Imposible leer a Binet y no pensar en qué hubiera pasado si algunos acontecimientos de nuestra historia se hubieran dado de otra manera. ¿Cómo hubiera sido el Perú si Mario Vargas Llosa hubiera ganado las elecciones? ¿Y si hubiéramos derrotado a Chile en la Guerra del Pacífico? ¿Y si Sendero Luminoso hubiera tomado el poder? Las preguntas nos conducen por distintos caminos: algunas nos hacen transitar por un Perú más próspero, otras nos dibujan escenarios apocalípticos; pero todas, sin excepción, nos obligan a reflexionar sobre las decisiones que hemos tomado los ciudadanos y los gobernantes. Nos ponen en el punto en el que esos acontecimientos ocurrieron para preguntarnos por qué no hicimos las cosas distintas.
El pasado, como señala Laurent Binet, es una fatalidad. Ya nada se puede cambiar. Los hechos están ahí y nuestro presente es su resultado. Pero el futuro siempre será el reino de lo posible, el universo al que podemos dirigirnos tomando mejores decisiones.

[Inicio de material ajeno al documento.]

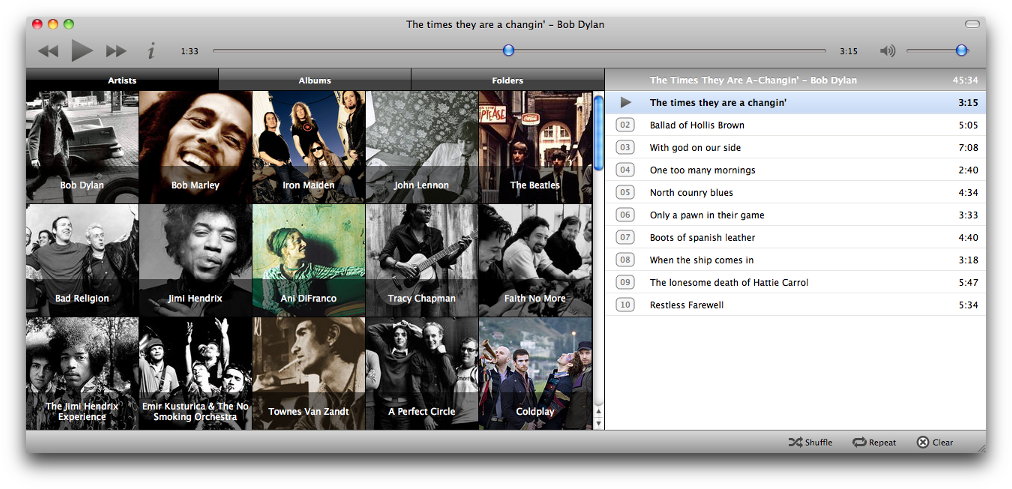The image size is (1012, 489).
Task: Select the Artists tab
Action: pyautogui.click(x=122, y=80)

Basta con mirar un segundo la situación extrema en la que nos encontramos para darnos cuenta de que nuestras vidas hoy serían distintas si se hubiesen adoptado medidas contra el coronavirus que se sugirieron hasta el cansancio y fueron sistemáticamente ignoradas: no se implementó un primer nivel de atención eficiente, no se construyeron las plantas de oxígeno necesarias para enfrentar esta segunda ola, no se instalaron las camas UCI que se habían ofrecido, no se consiguieron las vacunas a tiempo, no se fortaleció la red de ollas comunes y comedores populares que son una herramienta fundamental para sostener a la población vulnerable. La ministra Pilar Mazzetti señaló, en la última conferencia de prensa, que esta ola será peor que la anterior, que habrá más contagios y, aunque no lo especificó, que tendremos más muertos. Muchos no lo quieren ni escuchar, pero así será.
Cuando se escribe una ucronía se acepta que la realidad propuesta nunca se dará, porque no se puede cambiar el pasado. Pero en el caso de las medidas que han debido adoptarse para contener esta segunda ola del coronavirus, el pasado del resto del mundo, específicamente el de Europa, nos permitía predecir lo que iba a ocurrir acá. Ese pasado era nuestro futuro. Era la bola de cristal que anunciaba catástrofes que decidimos ignorar.
Durante la primera ola, era previsible que las cosas se hicieran mal: se lidiaba con el desconocimiento, todo era demasiado nuevo, el mundo entero experimentaba a ciegas. Pero nuestro mañana, que se presenta sombrío, está condenado por aquellos que, a pesar de las evidencias, se siguen negando a darle una vuelta de tuerca a esta realidad apocalíptica y se esmeran en seguir enroscándola hacia el mismo lado. Ese lado que mata de asfixia a los peruanos.